The implementation of Article 13 of the General Provisions and Tax Procedures Law (UU KUP) grants the Directorate General of Taxes (DJP) the authority to issue a Value Added Tax (VAT) Underpayment Assessment Letter (SKPKB in Indonesian) if the audit results conclude that the Taxable Base (DPP) reported by the Taxpayer is incorrect. VAT Base disputes are a critical issue, especially when the Tax Auditor employs indirect testing techniques such as the Accounts Receivable (AR) Test to assess the reasonableness of the reported turnover. The case of PT SMI, which was fully granted by the Tax Court through this Decision, sets an important precedent that highlights the limits of the validity of such indirect testing methods in the face of strong documentary evidence. PT SMI successfully countered the VAT Base correction of IDR 13,388,308.00, which originated from a total turnover difference of IDR 160,659,690.00, by proving that the difference comprised non-VAT Base items.

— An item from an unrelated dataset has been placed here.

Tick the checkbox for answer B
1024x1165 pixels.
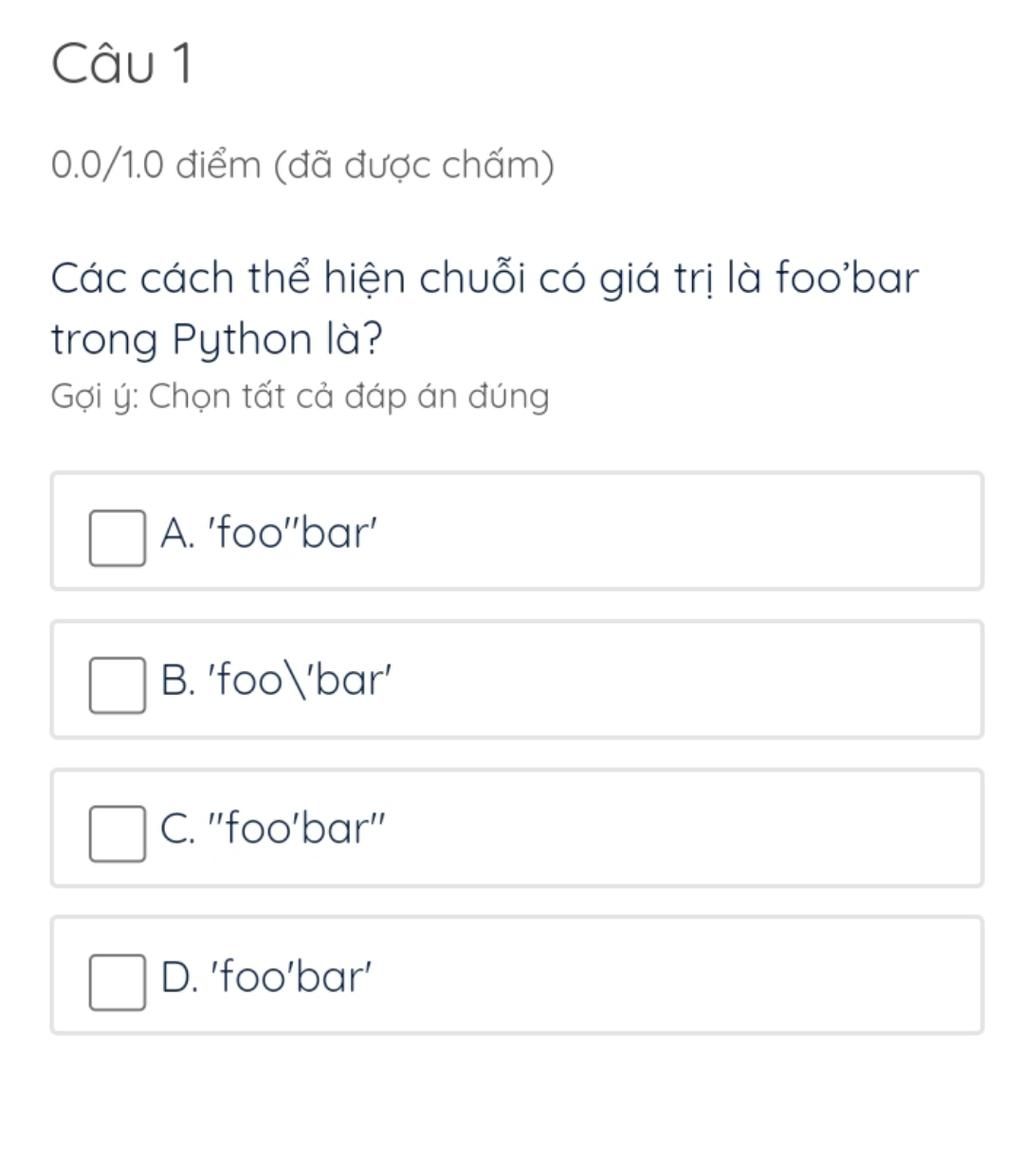117,685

The core conflict in this dispute lies in the differing interpretations and treatments of components affecting the accounts receivable balance, specifically Sales Returns and Foreign Exchange Gains/Losses. The DJP argued that the AR test results indicated unreported receipts that should constitute the VAT Base, while claiming that Sales Returns had already been accommodated in their AR calculation, but a net discrepancy persisted. Conversely, PT SMI presented a comprehensive rebuttal with evidence demonstrating that the Sales Return value of IDR 140,515,216.00 was legitimate, supported by Debit Notes from the customer. Furthermore, PT SMI also proved that the Foreign Exchange Gain/Loss in question (used as a positive adjustment in the flow test) constituted non-operating income/expense, which is subject only to Income Tax (PPh in Indonesian), thus explicitly falling outside the scope of the VAT Base.
In the resolution of the dispute, the Tax Court played a key role by applying the principle of tax dispute evidence. The Panel of Judges meticulously examined the documents submitted by PT SMI. The Panel concluded that the evidence, consisting of Sales Return Notes and the General Ledger for Foreign Exchange Gains/Losses, was competent and sufficient evidence that fiscally justified PT SMI's position. The Panel emphatically stated that Foreign Exchange Gains/Losses, as a non-operational item, cannot be classified as Selling Price or Compensation, which forms the basis for VAT imposition according to Article 1 paragraph 17 of the Indonesian VAT Law (UU PPN). Since all elements forming the basis of the VAT Base correction were successfully overturned by PT SMI's proof, the VAT Base correction was ruled unsustainable.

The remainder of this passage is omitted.